* EXERCISE BRIEF
Write out every line of the material exactly as it appears.

┌─ DATASET CONTENT

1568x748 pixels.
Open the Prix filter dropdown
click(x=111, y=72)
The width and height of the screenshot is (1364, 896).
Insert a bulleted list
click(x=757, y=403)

└─

* RESULT OF THIS TASK
1568x748 pixels.
Open the Prix filter dropdown
click(x=111, y=72)
The width and height of the screenshot is (1364, 896).
Insert a bulleted list
click(x=757, y=403)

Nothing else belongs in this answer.